É por essa conexão emocional que o público estará disposto a pagar. Conteúdos gerados por inteligência artificial jamais poderiam nos tocar dessa forma, pois sabemos que ela não compartilha genuinamente nossos pensamentos, experiências ou dificuldades, independentemente do que cria.

Os filmes terão uma variedade de personagens, temas, tramas e trilhas sonoras emocionantes, tudo gerado por IA, mas com a aparência de produções de Hollywood.

Tudo o que a IA produz é uma imitação, que causa profunda estranheza nos espectadores – não apenas nos nossos sentidos, mas também na alma. Naturalmente, essa falta de conexão pode deixar de existir quando a IA se tornar consciente e tiver algo próprio a dizer, mas provavelmente estamos a pelo menos meio século disso.

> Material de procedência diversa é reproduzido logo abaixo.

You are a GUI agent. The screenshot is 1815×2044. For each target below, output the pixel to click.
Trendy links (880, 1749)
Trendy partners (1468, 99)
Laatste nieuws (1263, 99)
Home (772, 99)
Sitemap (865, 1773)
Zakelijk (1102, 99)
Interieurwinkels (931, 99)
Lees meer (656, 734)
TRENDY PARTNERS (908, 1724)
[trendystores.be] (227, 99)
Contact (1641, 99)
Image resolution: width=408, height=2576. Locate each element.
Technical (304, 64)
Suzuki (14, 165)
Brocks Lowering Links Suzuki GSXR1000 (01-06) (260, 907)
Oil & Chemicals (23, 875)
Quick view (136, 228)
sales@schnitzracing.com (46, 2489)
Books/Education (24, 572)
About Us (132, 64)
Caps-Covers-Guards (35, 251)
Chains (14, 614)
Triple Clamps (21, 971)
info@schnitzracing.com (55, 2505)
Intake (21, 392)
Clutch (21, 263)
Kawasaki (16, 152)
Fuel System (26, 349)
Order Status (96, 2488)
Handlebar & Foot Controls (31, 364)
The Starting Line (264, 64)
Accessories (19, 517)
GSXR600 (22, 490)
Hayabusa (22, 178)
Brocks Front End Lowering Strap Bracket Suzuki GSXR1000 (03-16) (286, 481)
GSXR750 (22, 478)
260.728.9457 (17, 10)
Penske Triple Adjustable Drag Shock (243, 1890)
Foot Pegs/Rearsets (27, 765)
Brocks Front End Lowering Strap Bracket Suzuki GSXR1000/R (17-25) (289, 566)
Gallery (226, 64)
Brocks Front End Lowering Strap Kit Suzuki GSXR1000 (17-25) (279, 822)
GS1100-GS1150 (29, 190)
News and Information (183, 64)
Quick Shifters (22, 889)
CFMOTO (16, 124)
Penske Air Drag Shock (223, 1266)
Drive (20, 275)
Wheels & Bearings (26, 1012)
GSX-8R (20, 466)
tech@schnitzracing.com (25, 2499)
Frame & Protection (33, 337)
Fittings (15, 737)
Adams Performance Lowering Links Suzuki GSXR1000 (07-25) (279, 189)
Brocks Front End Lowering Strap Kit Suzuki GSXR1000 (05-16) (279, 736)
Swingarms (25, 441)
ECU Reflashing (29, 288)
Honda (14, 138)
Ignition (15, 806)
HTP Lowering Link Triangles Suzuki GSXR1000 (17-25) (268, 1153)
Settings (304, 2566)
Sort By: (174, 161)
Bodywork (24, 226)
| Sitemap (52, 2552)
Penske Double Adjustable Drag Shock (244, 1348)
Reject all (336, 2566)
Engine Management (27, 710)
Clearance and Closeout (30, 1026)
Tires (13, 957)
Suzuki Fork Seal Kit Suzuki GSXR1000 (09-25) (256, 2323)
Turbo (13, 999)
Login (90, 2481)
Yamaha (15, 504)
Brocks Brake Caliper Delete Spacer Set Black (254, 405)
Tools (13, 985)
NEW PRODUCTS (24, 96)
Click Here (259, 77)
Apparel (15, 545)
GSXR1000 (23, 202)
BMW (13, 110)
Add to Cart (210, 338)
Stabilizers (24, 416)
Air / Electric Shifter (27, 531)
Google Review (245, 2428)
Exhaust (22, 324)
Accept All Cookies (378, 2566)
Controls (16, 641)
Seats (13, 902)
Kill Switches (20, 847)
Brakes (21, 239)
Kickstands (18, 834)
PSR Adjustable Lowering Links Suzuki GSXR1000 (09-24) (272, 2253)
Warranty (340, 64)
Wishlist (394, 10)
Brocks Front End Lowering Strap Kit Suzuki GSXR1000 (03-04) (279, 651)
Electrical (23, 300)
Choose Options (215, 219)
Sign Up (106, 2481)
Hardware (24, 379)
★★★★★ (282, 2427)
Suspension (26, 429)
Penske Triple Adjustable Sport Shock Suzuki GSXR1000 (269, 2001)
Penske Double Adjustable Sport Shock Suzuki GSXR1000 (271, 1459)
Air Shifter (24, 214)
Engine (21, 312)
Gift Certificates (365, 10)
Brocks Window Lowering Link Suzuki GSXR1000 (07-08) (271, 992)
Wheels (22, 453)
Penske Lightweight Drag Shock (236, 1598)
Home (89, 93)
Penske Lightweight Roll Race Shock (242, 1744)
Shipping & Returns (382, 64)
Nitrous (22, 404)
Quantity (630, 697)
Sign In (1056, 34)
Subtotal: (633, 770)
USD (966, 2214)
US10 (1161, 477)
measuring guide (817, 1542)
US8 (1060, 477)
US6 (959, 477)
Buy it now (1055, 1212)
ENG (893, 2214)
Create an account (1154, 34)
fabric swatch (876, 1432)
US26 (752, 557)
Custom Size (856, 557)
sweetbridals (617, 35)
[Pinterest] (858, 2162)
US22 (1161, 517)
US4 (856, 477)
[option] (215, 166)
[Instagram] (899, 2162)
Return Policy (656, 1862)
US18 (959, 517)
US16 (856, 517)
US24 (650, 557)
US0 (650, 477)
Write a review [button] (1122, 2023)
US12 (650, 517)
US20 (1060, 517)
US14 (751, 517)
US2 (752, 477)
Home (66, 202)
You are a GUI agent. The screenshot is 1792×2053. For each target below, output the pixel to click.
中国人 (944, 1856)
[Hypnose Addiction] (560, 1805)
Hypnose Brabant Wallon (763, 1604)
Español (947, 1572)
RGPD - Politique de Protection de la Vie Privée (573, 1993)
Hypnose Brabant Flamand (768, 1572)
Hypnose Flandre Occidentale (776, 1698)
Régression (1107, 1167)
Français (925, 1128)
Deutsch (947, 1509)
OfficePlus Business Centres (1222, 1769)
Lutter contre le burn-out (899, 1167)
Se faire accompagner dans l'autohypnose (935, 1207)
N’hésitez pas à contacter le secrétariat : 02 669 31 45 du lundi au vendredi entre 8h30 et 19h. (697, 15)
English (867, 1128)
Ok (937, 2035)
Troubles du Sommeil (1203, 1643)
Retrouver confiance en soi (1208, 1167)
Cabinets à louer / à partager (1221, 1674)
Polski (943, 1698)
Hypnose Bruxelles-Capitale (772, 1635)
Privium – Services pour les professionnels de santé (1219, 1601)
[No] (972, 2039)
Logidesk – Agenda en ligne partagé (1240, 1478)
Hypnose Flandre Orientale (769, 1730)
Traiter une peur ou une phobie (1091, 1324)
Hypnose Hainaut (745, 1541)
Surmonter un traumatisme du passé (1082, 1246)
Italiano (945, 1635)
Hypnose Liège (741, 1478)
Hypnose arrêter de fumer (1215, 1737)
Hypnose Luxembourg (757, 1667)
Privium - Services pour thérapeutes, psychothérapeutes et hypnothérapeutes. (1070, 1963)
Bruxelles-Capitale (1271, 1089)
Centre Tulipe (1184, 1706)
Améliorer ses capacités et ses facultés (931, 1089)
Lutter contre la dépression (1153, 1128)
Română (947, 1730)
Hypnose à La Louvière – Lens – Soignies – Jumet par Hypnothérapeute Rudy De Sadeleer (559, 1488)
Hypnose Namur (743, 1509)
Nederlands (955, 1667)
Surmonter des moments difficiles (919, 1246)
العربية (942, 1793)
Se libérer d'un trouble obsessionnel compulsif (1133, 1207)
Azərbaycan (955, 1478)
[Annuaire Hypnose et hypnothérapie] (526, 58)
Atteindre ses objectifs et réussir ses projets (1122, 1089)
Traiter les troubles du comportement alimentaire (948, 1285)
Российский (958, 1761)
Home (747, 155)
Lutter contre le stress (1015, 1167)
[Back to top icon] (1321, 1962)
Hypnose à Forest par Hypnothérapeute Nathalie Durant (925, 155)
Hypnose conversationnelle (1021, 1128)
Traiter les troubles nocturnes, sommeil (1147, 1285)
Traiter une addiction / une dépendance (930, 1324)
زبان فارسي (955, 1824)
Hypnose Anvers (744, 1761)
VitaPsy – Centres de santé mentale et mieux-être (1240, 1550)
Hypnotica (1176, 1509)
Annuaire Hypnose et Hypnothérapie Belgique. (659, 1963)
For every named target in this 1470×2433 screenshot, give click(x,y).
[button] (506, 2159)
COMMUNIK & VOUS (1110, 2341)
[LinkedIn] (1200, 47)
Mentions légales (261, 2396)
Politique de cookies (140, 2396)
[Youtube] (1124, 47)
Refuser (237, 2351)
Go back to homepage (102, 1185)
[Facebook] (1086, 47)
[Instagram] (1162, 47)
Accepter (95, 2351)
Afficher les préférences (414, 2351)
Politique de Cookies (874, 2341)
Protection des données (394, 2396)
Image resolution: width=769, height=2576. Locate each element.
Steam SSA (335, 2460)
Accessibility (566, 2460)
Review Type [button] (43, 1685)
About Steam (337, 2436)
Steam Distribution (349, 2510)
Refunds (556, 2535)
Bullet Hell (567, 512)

Dito isso, devo admitir que essa percepção pode não parecer tão óbvia para as gerações futuras. Tenho 45 anos e tive contato com a arte antes da IA. Mas tenho a sensação de que as novas gerações podem se acostumar com conteúdos produzidos artificialmente. Com o tempo, podem deixar de notar as diferenças mais profundas e significativas entre histórias humanas e aquelas inteiramente geradas por IA.

Para elas, o que a inteligência artificial produz pode se tornar a norma, fazendo com que os filmes criados por seres humanos percam seu valor. Se este for o caso, por que não pedir que seu tablet gere um longa personalizado em vez de pagar para assistir uma produção de Hollywood?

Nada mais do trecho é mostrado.